ETTR is only a useful exposure strategy at base ISO for ISOless cameras like the a7. What’s the maximum ISO you should use on the a7? There are three ways that I know to find out.
The first is to minimize read noise as referred to the input of the pre-ADC amplifier. If you’re trying to do that, turning up the ISO in the a7 past 1600 or so is fruitless.
The second is to maximize the signal-to-noise ratio in the lower parts of the midrange or the brighter parts of the shadows. If that’s your goal, you may be just as happy gluing your ISO knob to 100.
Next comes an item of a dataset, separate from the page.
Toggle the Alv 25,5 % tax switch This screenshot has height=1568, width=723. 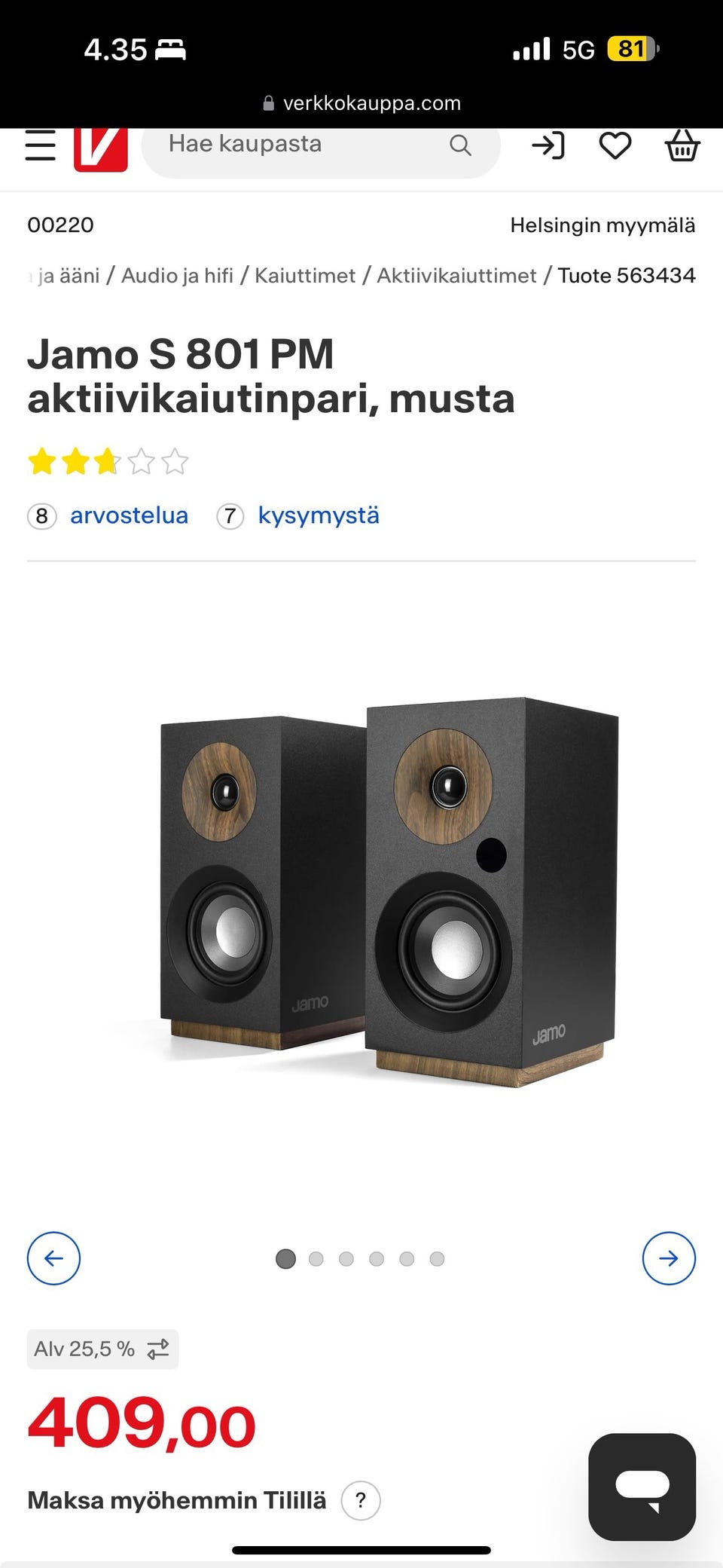click(x=103, y=1349)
The third is to look at the Unity Gain ISO, and not use ISOs more than a stop or two over. Since the 13-bit ISOug of the a7 is about 1000, 2000 or 4000 should be your top ISO.
Here’s what I do: I give myself a stop or two extra headroom if I don’t have enough light to do ETTR at base ISO. After that, I increase the ISO as necessary to maintain that headroom until I get to 1600. That way my finder, which I usually leave in normal (non-automatic gain control) mode, doesn’t get too dim to use.
Jerry Fusselman says
I don’t exactly understand your phrase “I give myself a stop or two extra headroom.” Can you explain what you mean in operational details?
Jim says
Jerry, by that I mean I let the histogram slide to the left for a stop or two before I touch the ISO control. “Underexposure” gives more room for bright objects that affect the right side of the histogram — thus, more “headroom”.
Jim
Jerry Fusselman says
Thanks! Let’s see if I can restate (in slow-motion reasoning) your standard way decently well: You’re in manual mode with manual ISO. You want ISO 100 whenever possible, so you try it first. You set aperture and shutter speed hoping to be consistent with ETTR. The result of a perfect ETTR, when conditions allow it, is generally considered overexposure by the camera.
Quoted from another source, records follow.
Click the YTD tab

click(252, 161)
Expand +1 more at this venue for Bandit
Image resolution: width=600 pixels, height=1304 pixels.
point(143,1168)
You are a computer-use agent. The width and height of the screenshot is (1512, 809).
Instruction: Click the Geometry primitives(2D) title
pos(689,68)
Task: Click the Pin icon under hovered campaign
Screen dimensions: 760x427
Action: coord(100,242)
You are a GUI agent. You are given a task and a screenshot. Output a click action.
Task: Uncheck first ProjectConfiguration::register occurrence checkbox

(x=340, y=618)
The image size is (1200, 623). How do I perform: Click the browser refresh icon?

If you cannot achieve ETTR with your desired aperture and shutter speed, then you are willing to expose within a stop or two below the ETTR and keep ISO at 100 (or whatever the base is). If there is no better term, let’s call this “middle exposure.”
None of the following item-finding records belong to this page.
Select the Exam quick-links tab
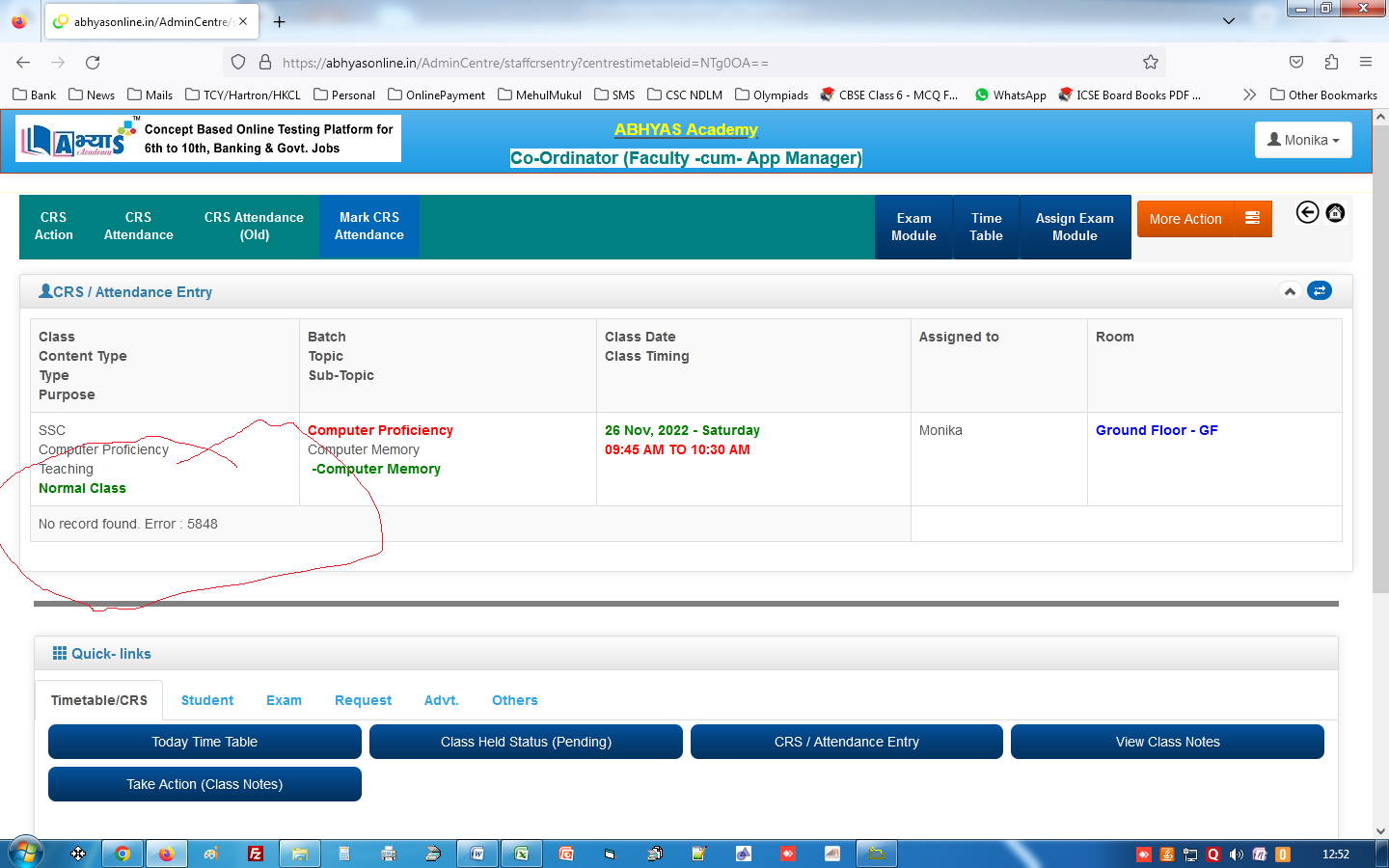Screen dimensions: 1389x868 pyautogui.click(x=284, y=700)
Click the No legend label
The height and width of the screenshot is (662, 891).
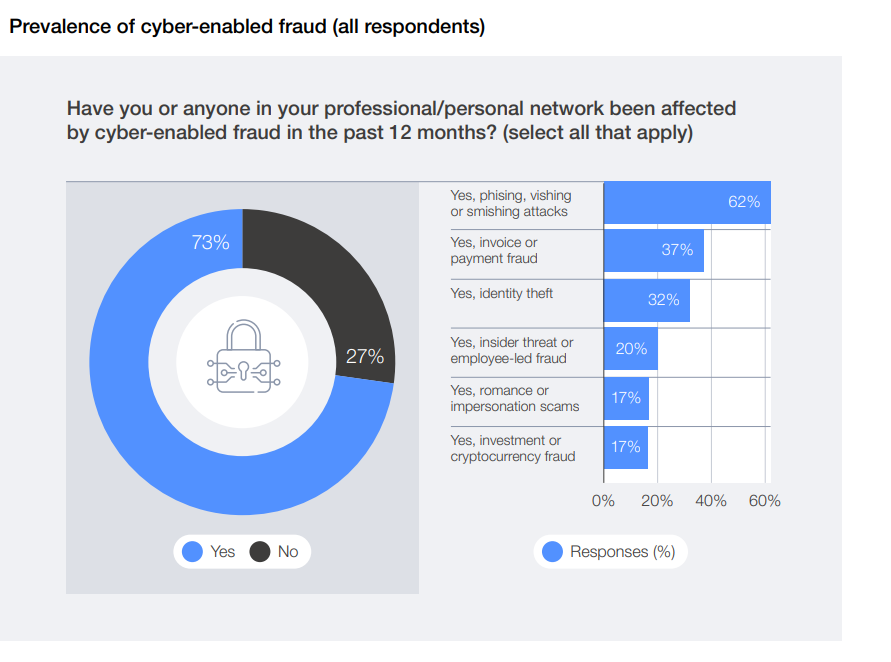click(x=288, y=552)
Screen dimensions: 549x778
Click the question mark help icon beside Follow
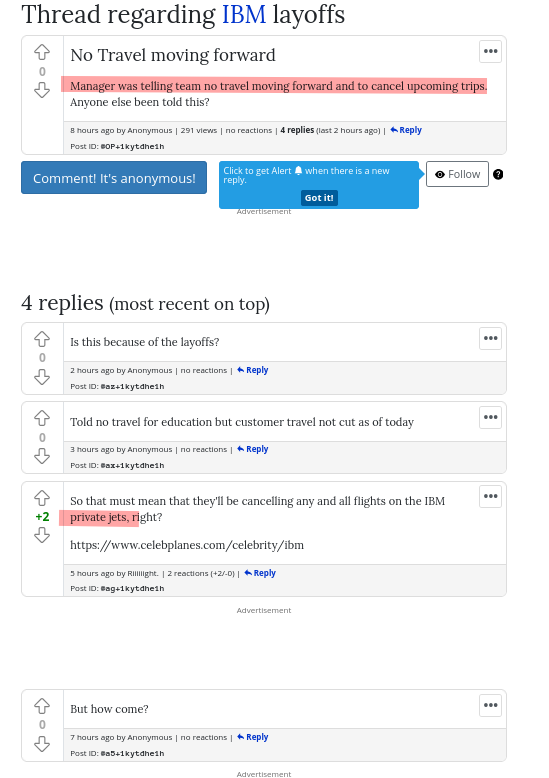tap(498, 174)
If you would get an exposure below middle exposure at your desired aperture and shutter speed, then (and I’m guessing now) you keep shooting a middle exposure, but now at a higher ISO.
However, if that ISO would be above 1600, then you shoot at 1600 anyway and deal with the underexposure in post processing.
Do I understand?
Jim says
“Do I understand?”
Perfectly. You said it better than I.
Jim
Jerry Fusselman says
Thanks, though I feel I was rather long winded.
I just today discovered your blog, I am hoping to read as much as I can this weekend about the a7r. Thanks for such a terrific resource!